Autor: Dr. Thomas Meyer

«Einsamkeit» ist heutzutage als Ursache psychischer Erkrankungen erkannt. Im Extremfall verkürzt Einsamkeit die Lebensdauer. Sie betrifft Ältere stärker als junge Menschen. Alleinsein und Einsamkeit unterscheiden sich, und sie wurden vor 200 Jahren anders gesehen als heute. Die besondere Situation in Corona-Zeiten nehmen wir eigens in den Blick.

Für die romantischen Dichter in der ersten Hälfte des 19. Jahrhunderts waren «Waldeinsamkeit» («Ach einz’ge Freud’»), «Bergeinsamkeit» oder «See-Einsamkeit» beliebte Stichwörter und Titel für Gedichte. Wenn der phantasiebegabte Autor von Gebirgsmauern umgeben ist, liefert ihm die Abgeschiedenheit einen wohligen Schauer. «Hier wohnt die Einsamkeit; o schau! / Sie ist es selbst…» schrieb 1834 Karl Mayer. Und Heinrich Stieglitz dichtete nur wenige Jahre später: «Bergeinsamkeit, du Fülle reichsten Lebens, / Bergeinsamkeit, du ew’ger Jugend Quell!» Dabei kannten die Romantiker den Unterschied zwischen selbst gewähltem Alleinsein und Einsamkeit sehr wohl. Ludwig Tieck, der «König der Romantik», erinnerte sich noch als Greis an das schreckliche Gefühl des Alleingelassenseins, das ihn als Kind auf dem Marktplatz überfiel, als er den Blickkontakt mit der Mutter kurzzeitig verloren hatte.

Ein anhaltendes Gefühl des Alleinseins, das man nicht freiwillig gewählt hat und das man deshalb als «Alleingelassensein», als «von aller Welt Verlassensein» empfindet, kann die Psyche krank machen und im Extremfall die Lebensdauer verkürzen. Vor wenigen Jahren wertete eine amerikanische Meta-Studie, die auf dem Jahrestreffen der Amerikanischen Psychologen-Gesellschaft vorgestellt wurde, 148 Einzelstudien von vier Kontinenten aus. Demnach haben Menschen mit vielen Sozialkontakten ein nur halb so hohes Risiko vorzeitig zu sterben wie Menschen, die sich einsam fühlen. Für diese krank machende Einsamkeit ist das Alleinsein eine notwendige Bedingung, aber keineswegs die einzige.

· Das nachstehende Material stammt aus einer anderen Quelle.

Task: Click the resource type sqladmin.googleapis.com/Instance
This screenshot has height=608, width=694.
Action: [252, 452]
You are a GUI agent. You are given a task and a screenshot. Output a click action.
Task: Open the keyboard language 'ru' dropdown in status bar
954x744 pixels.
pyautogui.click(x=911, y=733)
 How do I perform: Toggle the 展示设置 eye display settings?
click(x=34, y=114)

Wer die Lebensform des Alleinlebens gewählt hat – sei es von Anfang an oder nach einer langdauernden Beziehung -, der muss dabei nicht einsam sein. Sozialkontakte wie im Sportverein (Tanzen kann man auch mit 90 Jahren noch), Freundeskreise, in denen man sich regelmässig sieht, und vor allem tiefe Beziehungen verhindern, dass das Einsamkeitsgefühl aufkommt. Wenn solche Kontakte bestehen, dann lassen sie sich selbst in Corona-Zeiten mit Hilfe der Neuen Medien pflegen: Man kann über sie Fotos austauschen oder live chatten und skypen. Auch wer mit hingebungsvoller Konzentration einen Brief von Hand schreibt und dabei die Brieffreundin oder den Brieffreund vor dem inneren Auge sieht, der spürt Verbundenheit, nicht Einsamkeit.

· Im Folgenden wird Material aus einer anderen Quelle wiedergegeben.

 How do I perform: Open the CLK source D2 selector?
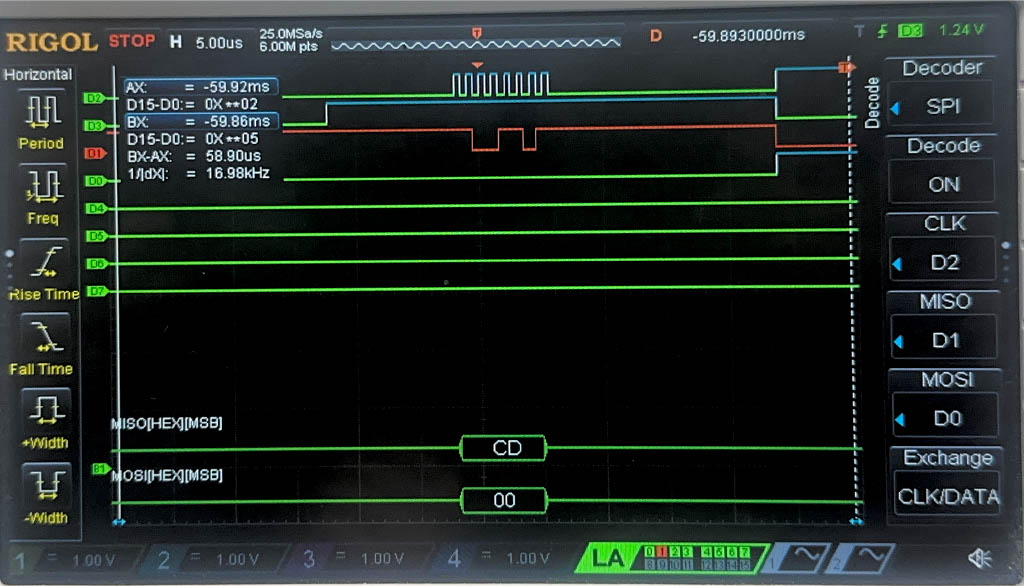point(944,262)
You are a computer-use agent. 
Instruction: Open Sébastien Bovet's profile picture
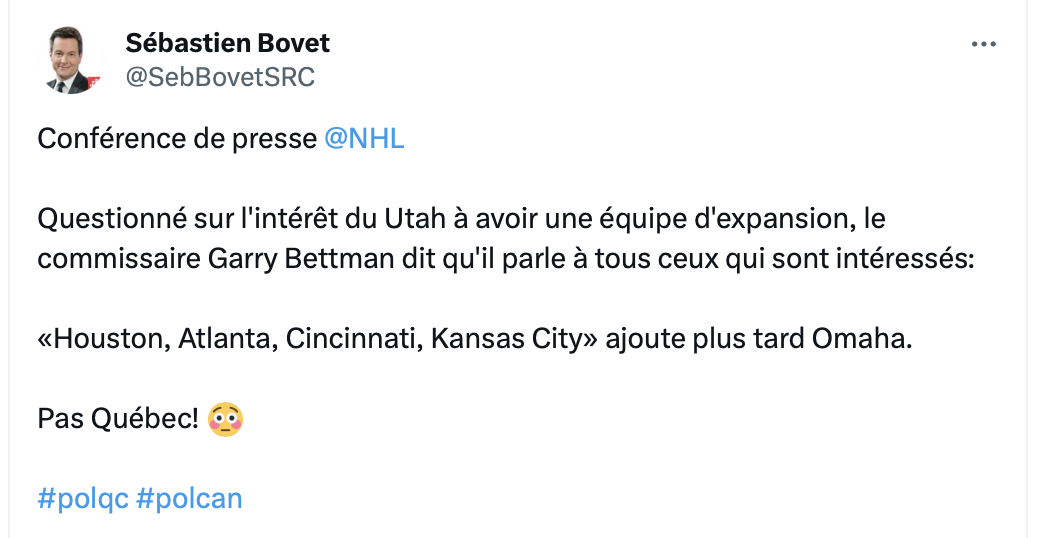[70, 60]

Im hohen Alter werden die Ansprechpersonen weniger, vielfach stirbt der langjährige Ehepartner. Freundinnen, die sich von Schulzeiten an kannten und gemeinsam das Grossmütter-Alter erreichten, mit denen alle paar Tage ausgiebig zu sprechen zur Wochenagenda gehörte, reisst der Tod der einen auseinander. Hochbetagte ältere Schwestern haben die überlebenden Freundinnen bereits zu Grabe getragen. Wer chronisch krank ist, verliert seine Mobilität. Finanzielle Sicherheit gehört zu den Voraussetzungen, um Sozialkontakte zu halten. Im Alter fehlt es daran häufig. Kinder und Enkel sind keine zuverlässige Absicherung gegen Einsamkeit. Aber selbst sie fehlen immer häufiger: Von den hochbetagten Frauen leben 47 Prozent ohne Partner, und 8 Prozent aller Personen im Pensionsalter in der Schweiz haben gar keine Familienangehörigen mehr. Dieser Anteil wird in den kommenden Jahrzehnten noch deutlich steigen.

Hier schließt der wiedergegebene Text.